On appeal, Dollar General first argued that it did not have a duty to accommodate Atkins because she could treat hypoglycemia in other ways, e.g., glucose tablets, honey, candy, or peanut butter crackers. Siding with the jury, the Sixth Circuit stated that the jury could have found that Dollar General’s “Personal Appearance” policy also prohibited employees from consuming Dollar General’s suggested treatment alternatives. More importantly, the Sixth Circuit highlighted that the policy included a disclaimer that permitted disability-related exceptions depending on the circumstances. Despite this disclaimer and Atkins’ request for an exception because of her diabetic condition, her store manager “categorically denied Atkins’ request, failed to explore any alternatives, and never relayed the matter to a superior.” Such a response was not consistent with Dollar General’s duty to explore the nature of Atkins’ limitations, if and how those limitations affected her work, and what type of accommodations could be made. Consequently, the jury had a legally sufficient basis to conclude that Dollar General failed to provide Atkins reasonable alternatives to keeping orange juice at her register.

Regarding Atkins’ discriminatory discharge claim, Dollar General argued that it had a legitimate, non-discriminatory reason for firing Atkins, its anti-grazing policy. The Sixth Circuit swiftly discounted this argument, stating that “a company may not illegitimately deny an employee a reasonable accommodation to a general policy and use that same policy as a neutral basis for firing [her].” Furthermore, the Sixth Circuit emphasized that a neutral policy was irrelevant because Atkins had presented direct evidence of discrimination, i.e., failing to provide a reasonable accommodation.
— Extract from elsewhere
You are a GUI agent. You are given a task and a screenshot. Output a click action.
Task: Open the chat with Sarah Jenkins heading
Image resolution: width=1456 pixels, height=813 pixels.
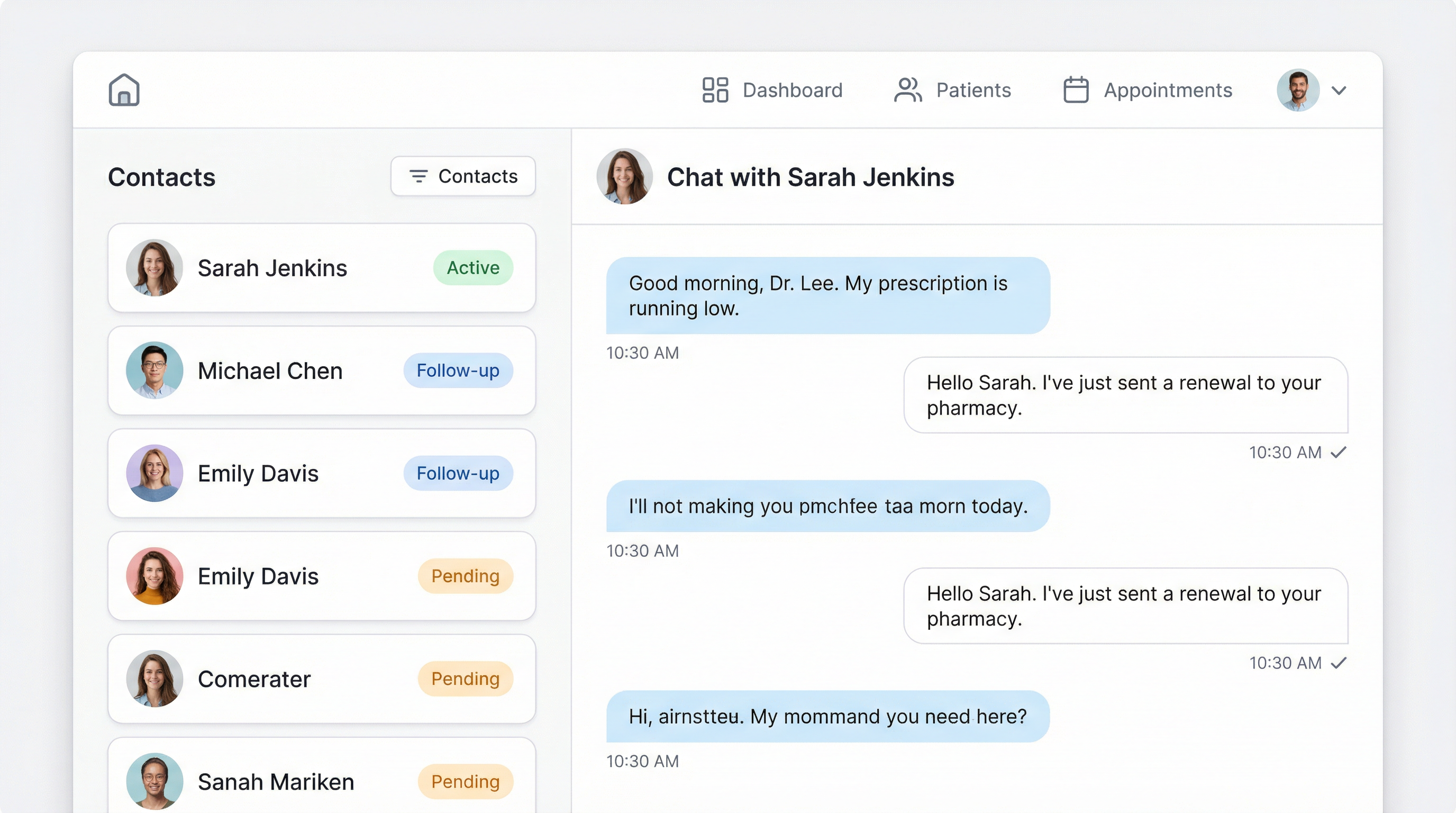[811, 176]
The Sixth Circuit concluded its analysis by refuting Dollar General’s final argument that Atkins did not present evidence of animus toward the disabled. The Court held that proving animus was not necessary and an employer violated the ADA whenever it terminated an employee on the basis of disability. Ultimately, the Sixth Circuit upheld the jury verdict regarding both of the ADA claims, and Atkins prevailed.

Takeaways

This decision does not mean that you cannot apply neutral policies such as personal appearance or anti-grazing to disabled employees. However, employers who apply policies without regard to an employee’s disclosed disability do so at their own risk. Remember that you and your employee are a team that can only succeed when everyone can perform their jobs in a supportive and efficient environment. When faced with an employee who requests a reasonable accommodation, think about the following:

  • Would the requested accommodation violate a policy? Don’t ignore your policies that may prevent you from granting an employee’s request, but think about whether you need to make an exception to enable the employee to keep doing his or her job. If the employee’s request violates a policy, think about alternatives that would not violate the policy.
  • Solicit the employee’s doctor’s input when necessary. If you need a second opinion, get it.
  • Don’t forget that if you cannot provide a reasonable accommodation in an employee’s current position, you should determine if there are vacant positions for which the employee is qualified in which you could provide the accommodation.
  • If you simply cannot grant a requested accommodation, consult with senior management, human resources, and your attorney to assess whether not providing the accommodation would be an undue hardship or whether you can otherwise defend this decision.
  • Finally, document your discussion with the employee, and be sure it is clear that you did all you could to make it work.

Courts and juries like employers who try to figure out ways for disabled employees to keep working. Make sure you fit that mold before you end up in court.